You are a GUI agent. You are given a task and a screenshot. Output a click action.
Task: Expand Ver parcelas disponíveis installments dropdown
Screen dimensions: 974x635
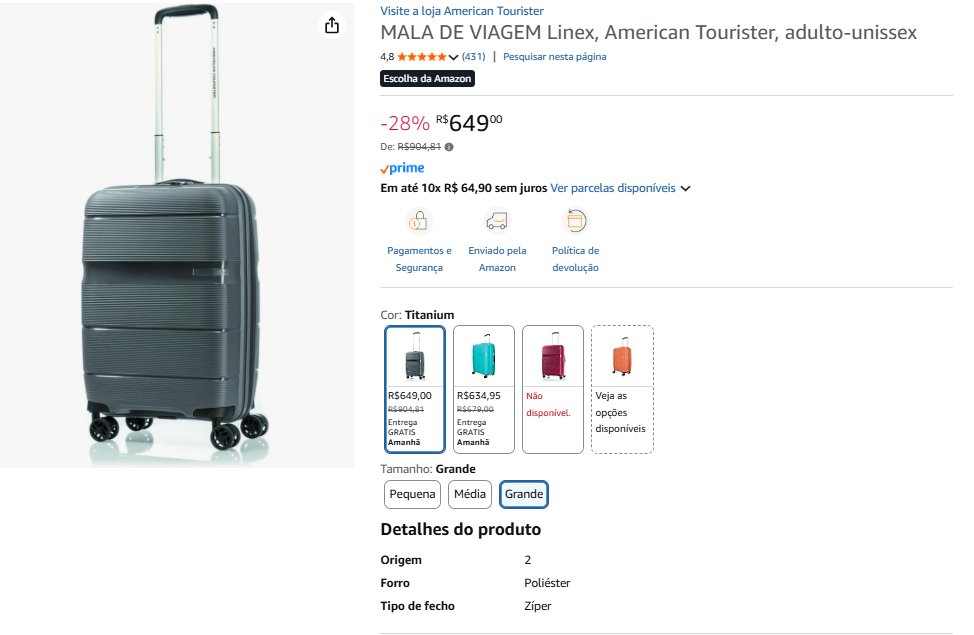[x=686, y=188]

- - - - - - -

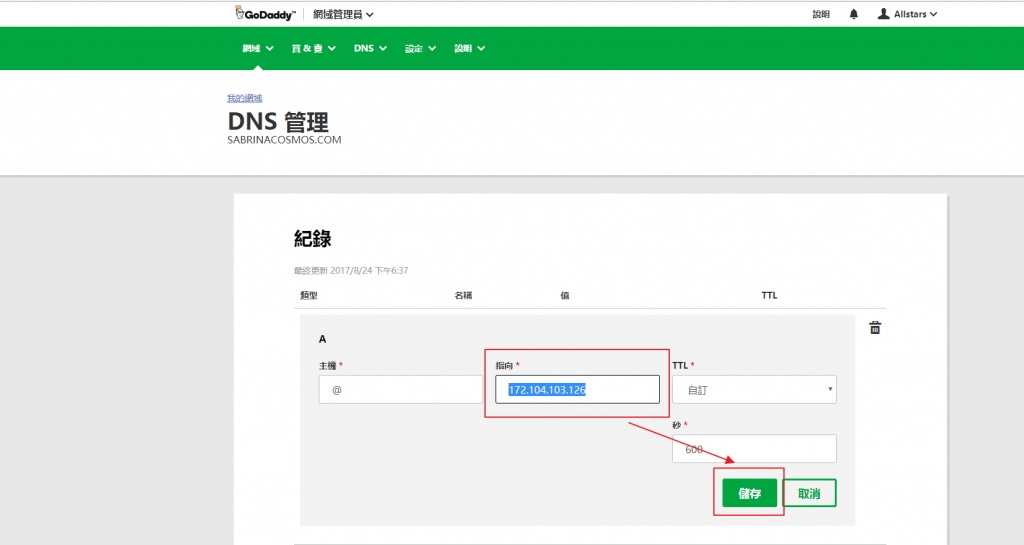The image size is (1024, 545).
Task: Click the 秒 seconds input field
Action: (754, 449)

- - - - - - -

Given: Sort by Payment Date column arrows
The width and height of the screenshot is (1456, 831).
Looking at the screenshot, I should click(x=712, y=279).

- - - - - - -

SHORT EXERCISE
Rewrite everything in the records from the line containing "You are a GUI" down to the line containing "[x=686, y=188]", both lines included, as a numbered list. Skip blank lines and leave the pictures out.

ANSWER FOR THIS EXERCISE
1. You are a GUI agent. You are given a task and a screenshot. Output a click action.
2. Task: Expand Ver parcelas disponíveis installments dropdown
3. Screen dimensions: 974x635
4. [x=686, y=188]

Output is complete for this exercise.